AIM OF THE TASK ->
Among these records, tally each line with the word "Sunday"; the answer is that number alone.

Start of DATASET

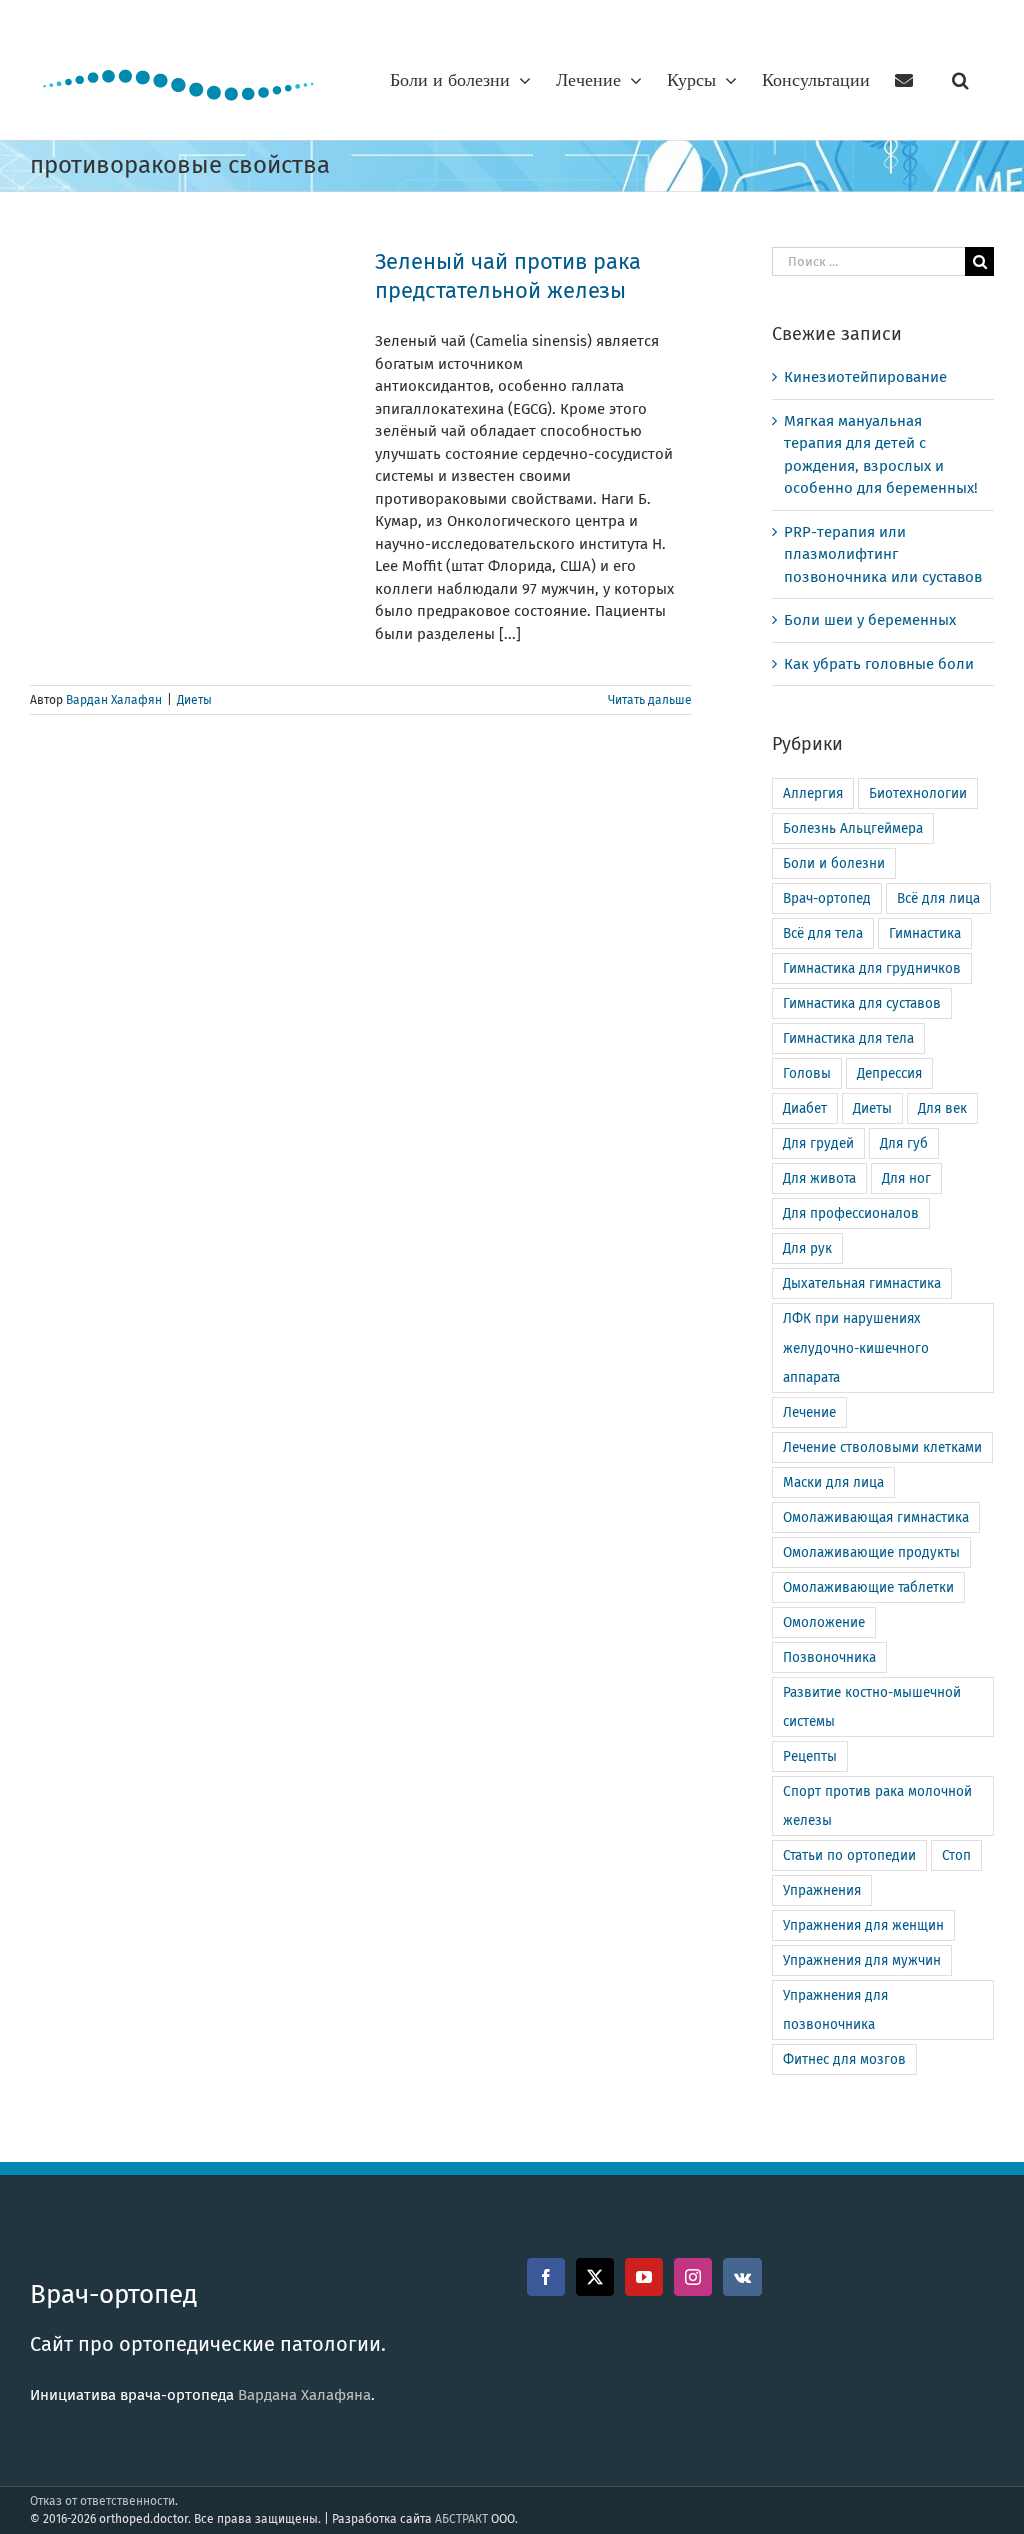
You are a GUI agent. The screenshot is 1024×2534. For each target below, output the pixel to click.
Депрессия (889, 1073)
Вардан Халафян (114, 700)
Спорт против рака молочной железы (877, 1806)
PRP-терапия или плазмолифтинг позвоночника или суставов (883, 554)
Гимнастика (925, 933)
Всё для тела (823, 933)
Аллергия (813, 793)
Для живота (819, 1178)
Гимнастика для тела (848, 1038)
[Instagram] (693, 2277)
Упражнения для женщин (863, 1925)
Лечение (809, 1412)
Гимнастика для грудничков (872, 968)
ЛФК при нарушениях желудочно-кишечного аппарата (856, 1347)
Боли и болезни (834, 863)
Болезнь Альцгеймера (853, 828)
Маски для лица (833, 1482)
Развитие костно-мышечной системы (872, 1707)
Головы (807, 1073)
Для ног (906, 1178)
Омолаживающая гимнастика (876, 1517)
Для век (942, 1108)
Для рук (807, 1248)
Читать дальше (650, 700)
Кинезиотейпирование (865, 377)
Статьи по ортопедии (849, 1855)
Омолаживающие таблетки (868, 1587)
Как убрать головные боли (879, 664)
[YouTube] (644, 2277)
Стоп (956, 1855)
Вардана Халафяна (304, 2395)
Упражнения (822, 1890)
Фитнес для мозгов (844, 2059)
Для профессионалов (851, 1213)
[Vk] (742, 2277)
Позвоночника (829, 1657)
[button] (960, 80)
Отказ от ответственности (102, 2501)
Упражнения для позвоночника (835, 2010)
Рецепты (810, 1756)
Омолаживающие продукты (871, 1552)
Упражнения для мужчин (862, 1960)
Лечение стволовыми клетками (882, 1447)
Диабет (805, 1108)
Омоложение (824, 1622)
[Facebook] (546, 2277)
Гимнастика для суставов (862, 1003)
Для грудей (818, 1143)
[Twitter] (595, 2277)
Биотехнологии (918, 793)
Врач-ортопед (827, 898)
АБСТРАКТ (461, 2519)
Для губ (904, 1143)
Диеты (194, 700)
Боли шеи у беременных (870, 620)
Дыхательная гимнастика (862, 1283)
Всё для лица (938, 898)
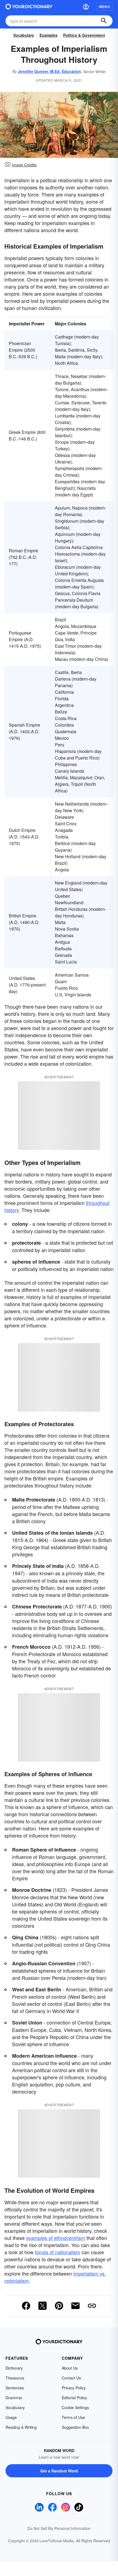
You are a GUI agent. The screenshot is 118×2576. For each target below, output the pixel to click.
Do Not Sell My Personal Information (59, 2528)
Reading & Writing (21, 2427)
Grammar (13, 2397)
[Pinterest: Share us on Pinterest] (59, 2306)
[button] (86, 6)
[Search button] (103, 21)
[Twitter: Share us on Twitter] (42, 2306)
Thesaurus (14, 2378)
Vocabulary (23, 35)
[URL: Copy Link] (92, 2306)
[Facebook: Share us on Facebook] (26, 2306)
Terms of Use (73, 2417)
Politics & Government (84, 35)
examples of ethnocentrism (55, 2237)
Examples (49, 35)
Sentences (14, 2387)
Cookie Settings (75, 2407)
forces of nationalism (57, 2252)
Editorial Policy (74, 2397)
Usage (11, 2417)
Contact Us (71, 2378)
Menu (104, 6)
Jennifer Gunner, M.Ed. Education (49, 71)
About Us (70, 2368)
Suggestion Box (75, 2427)
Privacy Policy (74, 2387)
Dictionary (14, 2368)
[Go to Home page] (28, 6)
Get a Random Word (59, 2470)
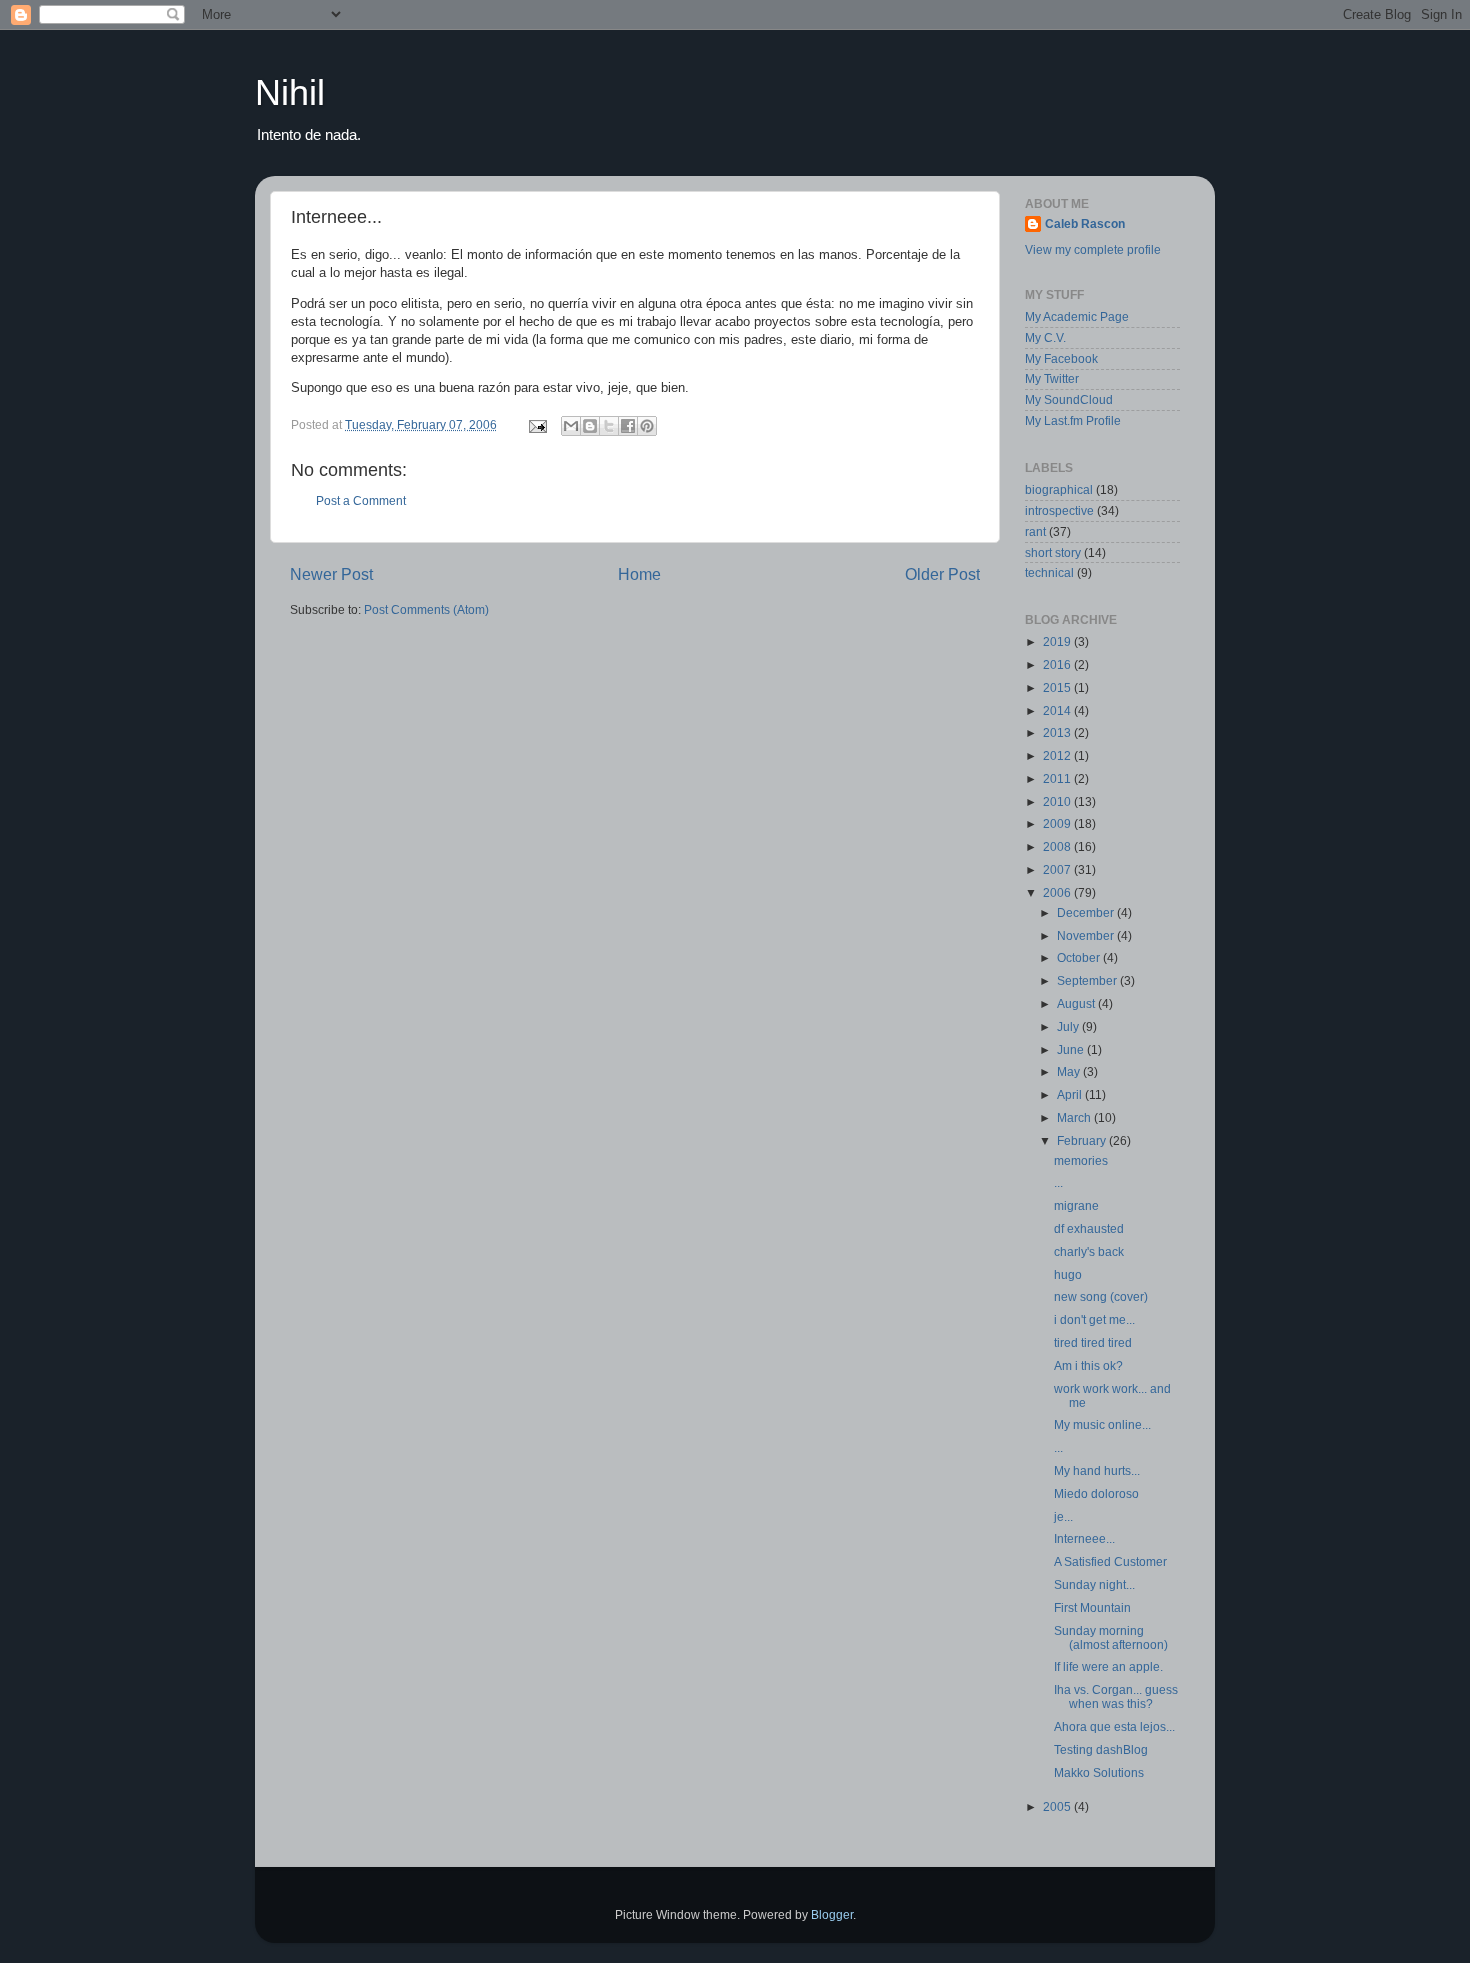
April (1071, 1094)
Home (639, 574)
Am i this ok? (1088, 1365)
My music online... (1102, 1424)
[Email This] (571, 426)
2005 (1058, 1806)
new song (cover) (1101, 1296)
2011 (1058, 778)
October (1080, 957)
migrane (1076, 1205)
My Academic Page (1077, 316)
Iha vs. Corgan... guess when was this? (1116, 1696)
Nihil (290, 92)
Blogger (832, 1914)
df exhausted (1089, 1228)
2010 (1058, 801)
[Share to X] (609, 426)
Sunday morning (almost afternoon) (1111, 1637)
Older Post (942, 574)
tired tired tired (1093, 1342)
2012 (1058, 755)
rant (1035, 531)
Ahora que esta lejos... (1114, 1726)
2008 (1058, 846)
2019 (1058, 641)
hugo (1068, 1274)
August (1077, 1003)
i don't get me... (1094, 1319)
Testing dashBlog (1101, 1749)
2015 (1058, 687)
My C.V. (1045, 337)
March (1075, 1117)
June (1072, 1049)
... (1058, 1182)
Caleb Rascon (1085, 223)
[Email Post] (536, 424)
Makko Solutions (1099, 1772)
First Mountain (1092, 1607)
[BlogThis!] (590, 426)
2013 (1058, 732)
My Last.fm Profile (1073, 420)
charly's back (1089, 1251)
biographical (1059, 489)
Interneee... (1084, 1538)
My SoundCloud (1069, 399)
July (1069, 1026)
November (1087, 935)
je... (1063, 1516)
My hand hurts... (1097, 1470)
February (1083, 1140)
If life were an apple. (1108, 1666)
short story (1053, 552)
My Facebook (1061, 358)
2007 (1058, 869)
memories (1081, 1160)
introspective (1059, 510)
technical (1049, 572)
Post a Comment (361, 500)
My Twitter (1052, 378)
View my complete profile (1093, 249)
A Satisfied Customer (1110, 1561)
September (1088, 980)
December (1087, 912)
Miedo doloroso (1096, 1493)
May (1070, 1071)
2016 (1058, 664)
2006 (1058, 892)
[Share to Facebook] (628, 426)
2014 (1058, 710)
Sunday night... (1094, 1584)
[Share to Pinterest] (647, 426)
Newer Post (331, 574)
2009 (1058, 823)
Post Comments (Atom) (426, 609)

End of DATASET

RESPONSE TO THE EXERCISE ->
2